Moreover, the case of Maginnis v. United States, 61 Treas. Dec. 348, T. D. 45471, decided by the Court of Claims in 1932, would seem to compel a rejection of any other theory of the Corrigan case, supra, except that predicated upon the controlling effect of sections 483 and 485 (d), supra.

Maginnis v. United States, supra, arose out of the following circumstances. Plaintiff, Maginnis, was the ultimate consignee of certain imported merchandise which was entered by and in the name of one A. C. Merkle, a customhouse broker. Duties assessed thereon under paragraph 1430 of the Tariff Act of 1922 were paid to the collector by and in the name of A. C. Merkle with moneys furnished by Maginnis. The latter filed- a protest claiming that certain of the merchandise was dutiable at a lower rate than that assessed by the collector and the claim of the protest was sustained. Thereafter, a judgment was obtained by the United States against Merkle, and the Treasury Department directed the collector to apply the refunds arising from reliquidation of the entries covered by the protest to satisfy the judgment against Merkle.
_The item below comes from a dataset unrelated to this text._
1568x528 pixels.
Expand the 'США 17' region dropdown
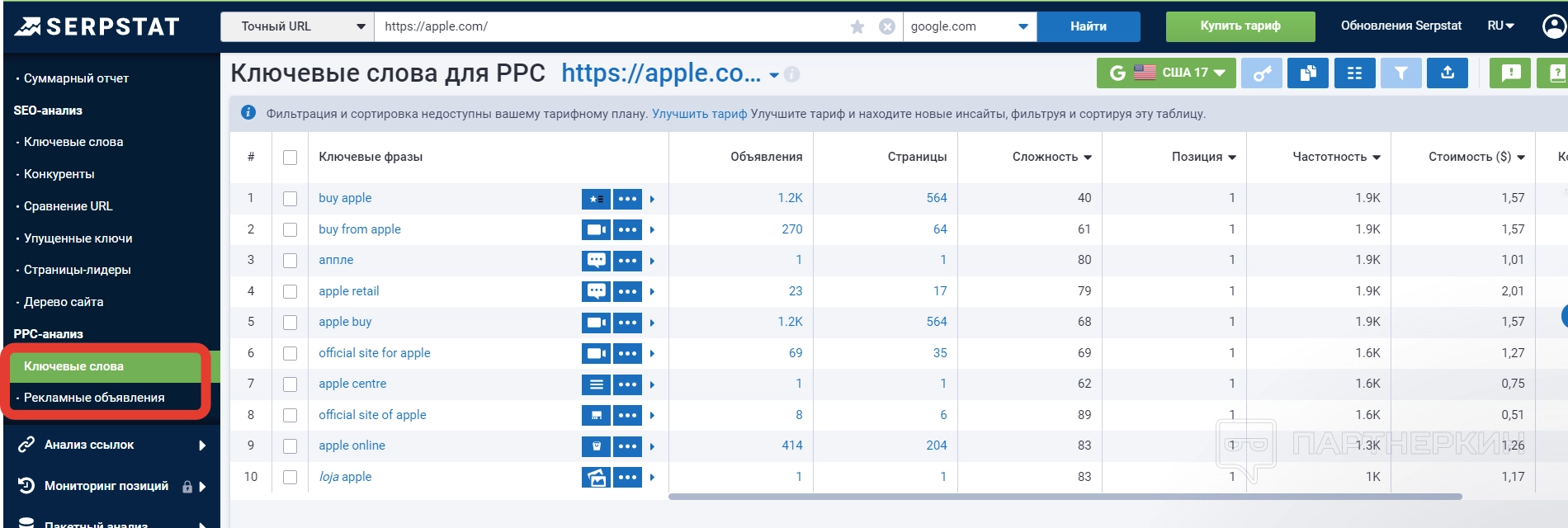coord(1166,73)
It further appears that in certain of the protested entries, either no owner’s declarations were filed, or, if filed, not within the 90-day period provided for in section 485 (d) of the Tariff Act of 1922. As to these entries, the Court of Claims held, on a demurrer to the petition of Maginnis for the recovery of the excess duties, that under the provisions of section 483 of the Tariff Act of 1922, Merkle, as the consignee, became and was the owner of the goods for customs purposes, and, regardless of the fact that the protest was filed by the true owner, the refunds were payable to the importer of record. Hence, they were properly set off against the judgment held by the Uuited States against Merkle. The court then stated:

* * * We think sections 483 and 485 (d) definitely fixed the ownership of the merchandise in these two classes in Merkle for all customs purposes — the refunding of excess duties as well as the payment of any additional duties that might have been assessed.

In the light of the foregoing cases, we take it to be settled law, at least with respect to remission proceedings, that a judgment granting a petition for remission is neither a ruling with respect to the ownership of merchandise nor a direction to the collector to remit any refunds found to be due to the particular petitioning party. That being so, it follows that Customs Bureau officials who instruct collectors of customs to comply with sections 483 and 485 (d), and section 24.36 (c), supra, in certifying payment of refunds, which action is or may be calculated *509to cause payment thereof to be made to one other than the petitioner, are neither flouting the lawful process of this court, nor contemptuous of its orders. The motion to punish for contempt is, therefore, denied.